Figure 4.

Mechanisms of protection dependent on mitochondrial swelling. (A) Enhanced ROS generation (in DCF-loaded cells, n > 50) during mitoK_ATP activation by Dz. *P < 0.02 vs. control. (B) Assessment of change in mitochondrial volume after Dz treatment by Fourier analysis. Laser line-scan imaging of in situ mitochondria was performed along the long axis of the cell (right panels) during Dz exposure. High-resolution transmittance (gray image) and flavoprotein autofluorescence (488 nm excitation, green image) were obtained simultaneously. The left panel shows the Fourier frequency-domain spectrum from the transmittance line-scan data during the control period and periods of treatment with Dz for 10 and 20 minutes. The first-order peak indicates the regular sarcomere Z structure. The spectrum inset enlarges the second-order peak shifts (converted to micrometer scale), indicating small Dz-mediated changes in mitochondrial volume.

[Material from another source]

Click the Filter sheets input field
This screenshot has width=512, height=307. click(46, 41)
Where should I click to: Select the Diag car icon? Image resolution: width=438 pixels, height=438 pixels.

Arb scale, arbitrary scale; FP flavoproteins. (C and D) Mitochondrial-volume changes induced by swellers and nonswellers (“SB” indicates SB 415286). C (right panel) and D show time-dependent volume changes after Hoe, and the reversal of the swelling effect by inhibition of Cl^_ transport using IAA94 (D). Ins, insulin. (E) Protection by mitochondrial swellers (but not by nonswellers) requires Cl^_ channel flux. (F) Osmotic change induces modulation of t_MPT measured under isotonic conditions and 15 minutes after transient (5 minutes) hypotonic conditions. **P < 0.01 (and all bars under brace) vs. control (E and F).